PROBLEM DETAILS = The lines to reproduce from the material below are those from the one containing "Given: Click the search magnifier icon" through the one containing "The width and height of the screenshot is (661, 515).", both included; write them out exactly and add nothing.

----------

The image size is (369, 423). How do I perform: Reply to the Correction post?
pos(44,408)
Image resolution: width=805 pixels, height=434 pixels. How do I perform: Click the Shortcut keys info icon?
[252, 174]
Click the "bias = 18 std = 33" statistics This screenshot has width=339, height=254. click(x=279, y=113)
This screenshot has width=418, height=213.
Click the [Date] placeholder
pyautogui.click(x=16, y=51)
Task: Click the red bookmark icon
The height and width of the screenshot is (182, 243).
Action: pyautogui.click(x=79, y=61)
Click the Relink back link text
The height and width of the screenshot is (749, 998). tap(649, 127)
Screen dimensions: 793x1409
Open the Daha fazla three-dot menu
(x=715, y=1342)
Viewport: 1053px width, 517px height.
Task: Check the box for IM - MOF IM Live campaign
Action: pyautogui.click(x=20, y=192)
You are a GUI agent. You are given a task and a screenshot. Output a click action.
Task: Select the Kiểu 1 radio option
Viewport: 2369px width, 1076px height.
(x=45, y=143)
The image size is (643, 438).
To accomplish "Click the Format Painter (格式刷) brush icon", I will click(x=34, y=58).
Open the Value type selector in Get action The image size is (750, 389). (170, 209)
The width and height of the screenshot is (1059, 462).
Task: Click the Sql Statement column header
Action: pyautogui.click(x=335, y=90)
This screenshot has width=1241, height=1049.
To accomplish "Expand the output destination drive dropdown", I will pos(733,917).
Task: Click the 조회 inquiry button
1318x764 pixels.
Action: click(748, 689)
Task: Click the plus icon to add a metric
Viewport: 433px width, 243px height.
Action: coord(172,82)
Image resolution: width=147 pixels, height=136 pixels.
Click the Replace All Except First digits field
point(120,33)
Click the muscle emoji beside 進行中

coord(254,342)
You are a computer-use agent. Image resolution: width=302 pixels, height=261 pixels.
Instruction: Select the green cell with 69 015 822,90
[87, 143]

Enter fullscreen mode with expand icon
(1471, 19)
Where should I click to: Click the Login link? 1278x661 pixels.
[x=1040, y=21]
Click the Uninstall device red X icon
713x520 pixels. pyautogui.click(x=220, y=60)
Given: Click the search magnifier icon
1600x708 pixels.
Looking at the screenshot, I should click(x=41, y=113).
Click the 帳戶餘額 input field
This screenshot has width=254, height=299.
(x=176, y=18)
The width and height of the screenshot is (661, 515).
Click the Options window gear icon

----------

ANSWER TO THIS EXERCISE =
Given: Click the search magnifier icon
1600x708 pixels.
Looking at the screenshot, I should click(x=41, y=113).
Click the 帳戶餘額 input field
This screenshot has width=254, height=299.
(x=176, y=18)
The width and height of the screenshot is (661, 515).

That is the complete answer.